The diamond-swapping allegations against Signet Jewelers are "absurd," according to CEO Mark Light.
Customers allege that Signet brands such as Kay Jewelers have swapped out diamonds for lower quality stones and returned rings that didn't belong to them. Signet's stock has been under pressure, dropping more than 22 percent, since reports first surfaced in late May.
"We're the largest diamond retailer in the world. We got there by understanding that trust is the most important characteristic when someone is buying jewelry," Light told CNBC's "Closing Bell" on Tuesday. He added that he's been in the jewelry business for more than 30 years.
Light argued that the rate of complaints on repairs is "negligible."

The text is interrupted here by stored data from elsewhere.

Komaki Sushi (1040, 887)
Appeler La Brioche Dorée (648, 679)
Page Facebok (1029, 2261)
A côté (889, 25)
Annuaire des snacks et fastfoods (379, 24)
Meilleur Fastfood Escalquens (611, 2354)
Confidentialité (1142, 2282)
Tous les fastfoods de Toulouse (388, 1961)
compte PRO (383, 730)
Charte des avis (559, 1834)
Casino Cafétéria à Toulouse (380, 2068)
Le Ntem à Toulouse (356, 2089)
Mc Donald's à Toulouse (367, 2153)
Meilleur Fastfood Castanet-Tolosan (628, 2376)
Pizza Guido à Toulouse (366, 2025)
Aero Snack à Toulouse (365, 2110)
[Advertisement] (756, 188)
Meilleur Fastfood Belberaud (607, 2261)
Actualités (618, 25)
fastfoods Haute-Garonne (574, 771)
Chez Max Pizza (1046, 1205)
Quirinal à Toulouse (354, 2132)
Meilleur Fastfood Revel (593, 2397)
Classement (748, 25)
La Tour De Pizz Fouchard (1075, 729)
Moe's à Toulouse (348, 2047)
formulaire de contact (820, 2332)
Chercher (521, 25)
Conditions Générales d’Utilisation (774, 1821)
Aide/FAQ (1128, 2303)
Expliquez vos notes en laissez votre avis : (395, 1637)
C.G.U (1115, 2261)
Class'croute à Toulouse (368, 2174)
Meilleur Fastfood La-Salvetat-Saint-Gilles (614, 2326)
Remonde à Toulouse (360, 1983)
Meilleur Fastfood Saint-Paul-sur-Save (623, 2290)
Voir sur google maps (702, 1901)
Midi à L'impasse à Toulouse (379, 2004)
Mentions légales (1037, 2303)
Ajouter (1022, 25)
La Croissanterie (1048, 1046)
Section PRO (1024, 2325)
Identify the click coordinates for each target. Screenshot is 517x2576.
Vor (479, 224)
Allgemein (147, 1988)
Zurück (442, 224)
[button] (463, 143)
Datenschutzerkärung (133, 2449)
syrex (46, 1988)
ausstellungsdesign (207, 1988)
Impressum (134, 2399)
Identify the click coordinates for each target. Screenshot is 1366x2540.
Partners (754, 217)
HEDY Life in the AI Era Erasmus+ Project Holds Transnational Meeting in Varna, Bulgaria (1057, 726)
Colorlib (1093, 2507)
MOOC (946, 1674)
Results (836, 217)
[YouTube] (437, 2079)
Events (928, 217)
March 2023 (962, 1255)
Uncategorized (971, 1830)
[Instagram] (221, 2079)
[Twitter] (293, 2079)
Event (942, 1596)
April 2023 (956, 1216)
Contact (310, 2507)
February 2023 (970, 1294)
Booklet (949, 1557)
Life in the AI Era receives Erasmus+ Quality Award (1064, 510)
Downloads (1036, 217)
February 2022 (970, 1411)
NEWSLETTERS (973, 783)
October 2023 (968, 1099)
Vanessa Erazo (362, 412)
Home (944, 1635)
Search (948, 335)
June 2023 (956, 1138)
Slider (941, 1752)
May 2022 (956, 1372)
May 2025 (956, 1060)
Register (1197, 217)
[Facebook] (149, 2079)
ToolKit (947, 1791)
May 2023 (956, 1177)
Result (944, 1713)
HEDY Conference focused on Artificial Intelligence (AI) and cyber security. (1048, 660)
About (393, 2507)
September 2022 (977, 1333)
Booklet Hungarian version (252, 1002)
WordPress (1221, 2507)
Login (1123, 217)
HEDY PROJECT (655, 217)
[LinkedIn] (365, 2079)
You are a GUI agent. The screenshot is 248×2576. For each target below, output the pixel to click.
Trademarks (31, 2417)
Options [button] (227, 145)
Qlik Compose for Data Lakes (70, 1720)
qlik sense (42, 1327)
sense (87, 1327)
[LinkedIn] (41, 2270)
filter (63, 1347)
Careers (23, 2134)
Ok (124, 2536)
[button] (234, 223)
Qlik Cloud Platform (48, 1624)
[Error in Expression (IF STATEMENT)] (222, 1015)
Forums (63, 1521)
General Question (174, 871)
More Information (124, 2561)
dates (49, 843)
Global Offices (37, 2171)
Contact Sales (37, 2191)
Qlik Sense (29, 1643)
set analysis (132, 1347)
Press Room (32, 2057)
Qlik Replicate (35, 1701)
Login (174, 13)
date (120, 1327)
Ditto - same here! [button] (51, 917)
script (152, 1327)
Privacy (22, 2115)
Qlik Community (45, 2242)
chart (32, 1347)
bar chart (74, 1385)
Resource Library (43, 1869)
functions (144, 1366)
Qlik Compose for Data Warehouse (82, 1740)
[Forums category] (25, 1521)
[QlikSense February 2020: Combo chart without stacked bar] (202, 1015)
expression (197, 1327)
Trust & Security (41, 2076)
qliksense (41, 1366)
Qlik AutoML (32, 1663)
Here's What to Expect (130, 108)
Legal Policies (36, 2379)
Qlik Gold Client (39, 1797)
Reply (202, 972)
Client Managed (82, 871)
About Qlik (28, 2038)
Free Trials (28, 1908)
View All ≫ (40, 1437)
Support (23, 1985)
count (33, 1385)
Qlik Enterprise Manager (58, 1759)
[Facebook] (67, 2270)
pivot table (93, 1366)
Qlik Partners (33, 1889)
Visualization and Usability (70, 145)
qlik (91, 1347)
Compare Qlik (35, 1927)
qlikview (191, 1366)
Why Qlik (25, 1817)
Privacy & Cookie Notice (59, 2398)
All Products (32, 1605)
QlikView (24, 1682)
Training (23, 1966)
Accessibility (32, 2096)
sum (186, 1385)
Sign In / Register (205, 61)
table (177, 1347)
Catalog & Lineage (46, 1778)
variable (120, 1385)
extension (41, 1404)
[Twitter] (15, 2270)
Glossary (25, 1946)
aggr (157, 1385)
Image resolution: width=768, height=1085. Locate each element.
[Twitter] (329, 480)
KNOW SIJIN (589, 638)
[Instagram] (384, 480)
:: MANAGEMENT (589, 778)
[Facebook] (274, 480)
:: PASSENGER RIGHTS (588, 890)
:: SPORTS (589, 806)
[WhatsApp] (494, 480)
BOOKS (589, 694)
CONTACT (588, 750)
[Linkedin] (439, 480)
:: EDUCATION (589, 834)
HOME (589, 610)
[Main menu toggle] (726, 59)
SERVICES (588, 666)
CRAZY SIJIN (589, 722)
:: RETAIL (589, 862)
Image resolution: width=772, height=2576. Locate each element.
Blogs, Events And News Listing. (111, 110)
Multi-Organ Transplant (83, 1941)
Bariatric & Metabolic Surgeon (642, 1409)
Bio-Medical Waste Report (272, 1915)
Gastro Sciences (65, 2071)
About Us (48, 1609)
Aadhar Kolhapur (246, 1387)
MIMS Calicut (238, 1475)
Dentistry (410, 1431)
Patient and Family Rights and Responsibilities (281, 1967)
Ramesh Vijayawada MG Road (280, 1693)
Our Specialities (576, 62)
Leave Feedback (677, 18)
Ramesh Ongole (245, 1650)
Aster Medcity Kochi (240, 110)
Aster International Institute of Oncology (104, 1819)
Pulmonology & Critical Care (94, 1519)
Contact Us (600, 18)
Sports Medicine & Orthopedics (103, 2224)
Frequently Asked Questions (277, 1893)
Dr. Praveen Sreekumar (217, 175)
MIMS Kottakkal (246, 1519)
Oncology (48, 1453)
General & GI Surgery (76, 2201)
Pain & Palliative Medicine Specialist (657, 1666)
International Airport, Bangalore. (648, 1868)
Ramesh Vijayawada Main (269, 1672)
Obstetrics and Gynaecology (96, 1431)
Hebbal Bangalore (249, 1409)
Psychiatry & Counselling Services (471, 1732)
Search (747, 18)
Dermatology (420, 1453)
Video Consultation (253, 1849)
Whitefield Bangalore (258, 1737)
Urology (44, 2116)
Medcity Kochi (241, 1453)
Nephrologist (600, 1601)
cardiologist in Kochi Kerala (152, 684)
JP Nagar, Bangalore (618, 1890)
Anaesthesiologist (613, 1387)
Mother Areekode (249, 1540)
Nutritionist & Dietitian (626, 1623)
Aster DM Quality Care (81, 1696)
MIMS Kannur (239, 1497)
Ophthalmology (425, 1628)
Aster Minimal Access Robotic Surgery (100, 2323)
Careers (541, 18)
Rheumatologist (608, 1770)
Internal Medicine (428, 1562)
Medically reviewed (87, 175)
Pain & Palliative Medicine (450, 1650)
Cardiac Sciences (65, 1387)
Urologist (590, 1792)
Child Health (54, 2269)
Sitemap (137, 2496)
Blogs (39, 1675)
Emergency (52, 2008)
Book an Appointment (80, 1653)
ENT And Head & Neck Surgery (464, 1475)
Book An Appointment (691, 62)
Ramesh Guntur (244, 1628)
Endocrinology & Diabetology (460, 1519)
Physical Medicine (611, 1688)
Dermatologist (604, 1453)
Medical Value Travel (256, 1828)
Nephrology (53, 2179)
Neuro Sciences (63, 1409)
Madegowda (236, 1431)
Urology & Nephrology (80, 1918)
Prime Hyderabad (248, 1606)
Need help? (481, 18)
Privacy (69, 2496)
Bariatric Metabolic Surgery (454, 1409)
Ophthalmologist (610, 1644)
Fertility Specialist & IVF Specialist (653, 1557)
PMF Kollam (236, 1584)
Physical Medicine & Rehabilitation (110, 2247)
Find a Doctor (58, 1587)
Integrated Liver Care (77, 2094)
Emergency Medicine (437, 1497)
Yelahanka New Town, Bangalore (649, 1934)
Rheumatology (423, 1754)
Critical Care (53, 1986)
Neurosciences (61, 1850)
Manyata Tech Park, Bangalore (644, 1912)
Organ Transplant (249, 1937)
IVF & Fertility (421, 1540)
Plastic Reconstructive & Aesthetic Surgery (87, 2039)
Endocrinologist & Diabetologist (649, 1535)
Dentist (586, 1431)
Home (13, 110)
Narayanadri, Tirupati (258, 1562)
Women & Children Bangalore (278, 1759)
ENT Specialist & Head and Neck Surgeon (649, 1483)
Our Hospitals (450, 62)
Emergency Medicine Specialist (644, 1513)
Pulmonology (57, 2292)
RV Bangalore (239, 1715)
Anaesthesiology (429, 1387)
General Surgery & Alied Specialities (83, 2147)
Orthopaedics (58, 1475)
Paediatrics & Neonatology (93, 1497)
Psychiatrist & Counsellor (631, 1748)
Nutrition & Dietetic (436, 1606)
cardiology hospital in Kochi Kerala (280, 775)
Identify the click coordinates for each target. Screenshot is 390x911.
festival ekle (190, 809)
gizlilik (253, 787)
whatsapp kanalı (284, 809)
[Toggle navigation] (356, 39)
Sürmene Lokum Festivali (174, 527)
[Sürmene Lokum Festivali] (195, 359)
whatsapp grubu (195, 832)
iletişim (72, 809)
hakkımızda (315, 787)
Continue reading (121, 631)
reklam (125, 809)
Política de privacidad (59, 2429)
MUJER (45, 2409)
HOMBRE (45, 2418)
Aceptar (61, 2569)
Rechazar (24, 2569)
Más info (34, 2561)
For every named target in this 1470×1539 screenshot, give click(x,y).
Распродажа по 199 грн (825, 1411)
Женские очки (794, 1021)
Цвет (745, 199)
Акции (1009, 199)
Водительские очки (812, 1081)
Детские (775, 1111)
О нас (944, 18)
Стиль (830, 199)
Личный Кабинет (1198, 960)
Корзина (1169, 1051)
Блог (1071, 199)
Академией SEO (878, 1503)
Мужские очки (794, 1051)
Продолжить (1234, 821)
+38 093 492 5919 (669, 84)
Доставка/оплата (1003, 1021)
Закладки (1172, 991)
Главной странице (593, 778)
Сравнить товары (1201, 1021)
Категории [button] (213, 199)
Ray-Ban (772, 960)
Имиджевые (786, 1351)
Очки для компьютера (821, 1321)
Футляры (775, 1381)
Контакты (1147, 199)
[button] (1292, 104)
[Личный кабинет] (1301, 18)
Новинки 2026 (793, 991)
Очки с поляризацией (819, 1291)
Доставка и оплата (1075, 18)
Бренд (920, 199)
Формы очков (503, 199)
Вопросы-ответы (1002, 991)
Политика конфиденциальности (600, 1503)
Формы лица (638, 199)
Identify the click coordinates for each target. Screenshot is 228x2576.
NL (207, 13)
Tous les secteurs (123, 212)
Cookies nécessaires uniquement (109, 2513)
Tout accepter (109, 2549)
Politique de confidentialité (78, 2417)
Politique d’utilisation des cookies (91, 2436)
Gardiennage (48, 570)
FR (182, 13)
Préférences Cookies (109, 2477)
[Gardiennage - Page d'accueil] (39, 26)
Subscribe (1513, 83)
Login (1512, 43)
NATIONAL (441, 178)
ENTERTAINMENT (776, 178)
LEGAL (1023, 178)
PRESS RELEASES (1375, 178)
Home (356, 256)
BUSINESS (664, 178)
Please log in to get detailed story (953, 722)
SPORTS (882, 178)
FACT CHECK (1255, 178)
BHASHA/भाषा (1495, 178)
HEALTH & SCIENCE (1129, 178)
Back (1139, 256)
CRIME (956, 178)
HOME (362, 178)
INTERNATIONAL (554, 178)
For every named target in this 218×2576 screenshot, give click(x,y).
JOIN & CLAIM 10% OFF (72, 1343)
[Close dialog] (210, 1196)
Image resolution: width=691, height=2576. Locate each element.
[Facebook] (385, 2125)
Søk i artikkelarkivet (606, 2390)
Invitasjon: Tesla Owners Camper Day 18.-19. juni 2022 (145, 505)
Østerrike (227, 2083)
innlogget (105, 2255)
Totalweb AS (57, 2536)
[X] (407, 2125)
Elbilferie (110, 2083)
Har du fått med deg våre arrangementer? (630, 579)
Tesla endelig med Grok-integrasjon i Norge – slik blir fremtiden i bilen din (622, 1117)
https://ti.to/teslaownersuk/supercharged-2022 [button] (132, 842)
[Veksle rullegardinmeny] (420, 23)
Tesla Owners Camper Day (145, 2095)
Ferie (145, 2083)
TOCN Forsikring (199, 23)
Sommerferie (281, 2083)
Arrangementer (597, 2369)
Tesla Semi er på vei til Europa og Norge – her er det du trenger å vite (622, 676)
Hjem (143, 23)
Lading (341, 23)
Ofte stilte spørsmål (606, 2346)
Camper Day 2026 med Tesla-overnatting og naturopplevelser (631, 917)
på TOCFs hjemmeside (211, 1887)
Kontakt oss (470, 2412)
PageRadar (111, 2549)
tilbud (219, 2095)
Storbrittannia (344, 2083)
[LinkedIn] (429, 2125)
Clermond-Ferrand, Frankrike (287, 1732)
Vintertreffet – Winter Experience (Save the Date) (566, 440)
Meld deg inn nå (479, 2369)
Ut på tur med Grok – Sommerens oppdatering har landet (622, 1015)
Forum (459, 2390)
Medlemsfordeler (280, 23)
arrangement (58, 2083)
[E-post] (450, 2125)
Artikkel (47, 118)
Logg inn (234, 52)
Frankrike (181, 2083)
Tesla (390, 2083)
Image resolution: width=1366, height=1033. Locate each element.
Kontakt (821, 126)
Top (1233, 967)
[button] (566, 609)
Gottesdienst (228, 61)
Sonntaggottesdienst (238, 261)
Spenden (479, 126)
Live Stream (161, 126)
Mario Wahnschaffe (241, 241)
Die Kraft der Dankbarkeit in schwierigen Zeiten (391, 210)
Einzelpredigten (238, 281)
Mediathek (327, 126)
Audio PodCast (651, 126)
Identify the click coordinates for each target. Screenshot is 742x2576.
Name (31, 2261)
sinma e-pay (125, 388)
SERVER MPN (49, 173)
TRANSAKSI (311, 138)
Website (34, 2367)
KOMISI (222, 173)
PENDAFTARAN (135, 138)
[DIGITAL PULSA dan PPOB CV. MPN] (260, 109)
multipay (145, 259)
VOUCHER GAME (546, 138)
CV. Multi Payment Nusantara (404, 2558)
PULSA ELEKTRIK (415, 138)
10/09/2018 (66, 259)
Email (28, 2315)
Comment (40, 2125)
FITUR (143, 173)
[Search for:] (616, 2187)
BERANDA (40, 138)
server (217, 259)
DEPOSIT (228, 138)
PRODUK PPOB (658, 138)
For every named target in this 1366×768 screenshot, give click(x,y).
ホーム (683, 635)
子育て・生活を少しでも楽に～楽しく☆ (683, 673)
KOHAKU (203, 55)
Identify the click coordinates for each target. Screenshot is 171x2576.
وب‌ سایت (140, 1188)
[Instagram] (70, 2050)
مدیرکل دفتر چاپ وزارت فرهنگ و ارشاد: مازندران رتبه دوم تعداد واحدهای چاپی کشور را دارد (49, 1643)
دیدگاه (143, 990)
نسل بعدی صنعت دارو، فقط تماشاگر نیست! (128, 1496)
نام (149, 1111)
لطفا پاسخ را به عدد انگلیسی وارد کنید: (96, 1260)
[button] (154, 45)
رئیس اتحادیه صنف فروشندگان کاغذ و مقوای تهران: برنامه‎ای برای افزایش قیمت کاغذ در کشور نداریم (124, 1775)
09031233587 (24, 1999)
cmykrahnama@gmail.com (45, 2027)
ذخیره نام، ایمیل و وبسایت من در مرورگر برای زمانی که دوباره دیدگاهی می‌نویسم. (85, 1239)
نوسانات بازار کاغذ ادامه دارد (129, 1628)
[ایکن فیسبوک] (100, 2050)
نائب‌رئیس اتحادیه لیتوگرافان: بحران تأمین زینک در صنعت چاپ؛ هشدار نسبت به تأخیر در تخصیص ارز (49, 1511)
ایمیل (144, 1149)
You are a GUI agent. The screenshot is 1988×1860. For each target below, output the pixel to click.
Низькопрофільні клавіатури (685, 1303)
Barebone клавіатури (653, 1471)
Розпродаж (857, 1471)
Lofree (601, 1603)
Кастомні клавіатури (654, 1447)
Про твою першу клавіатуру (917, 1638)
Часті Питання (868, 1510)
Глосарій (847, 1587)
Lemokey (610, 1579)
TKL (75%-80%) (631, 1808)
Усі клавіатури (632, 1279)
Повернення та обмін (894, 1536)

"We do millions of customer repairs and internal services, millions of them. I just had our people do an analysis [of] how many customer complaints we've had over the last year alone, and it's 0.2 percent complaints about our repairs — and that's way too much for me," Light said.
There are, however, other concerns weighing on the company as Signet's stock has fallen more than 32 percent in 2016. Earlier this month, contrarian investor Jim Grant said that the "evidence of trouble" within Signet is that the company "sells roughly 60 percent of its jewelry on credit."
Light, however, is confident in Signet's business model, saying that it's actually a competitive advantage.
Signet's model has tapped into the psychology of its customers and how they "act differently" when they buy jewelry, according to Light.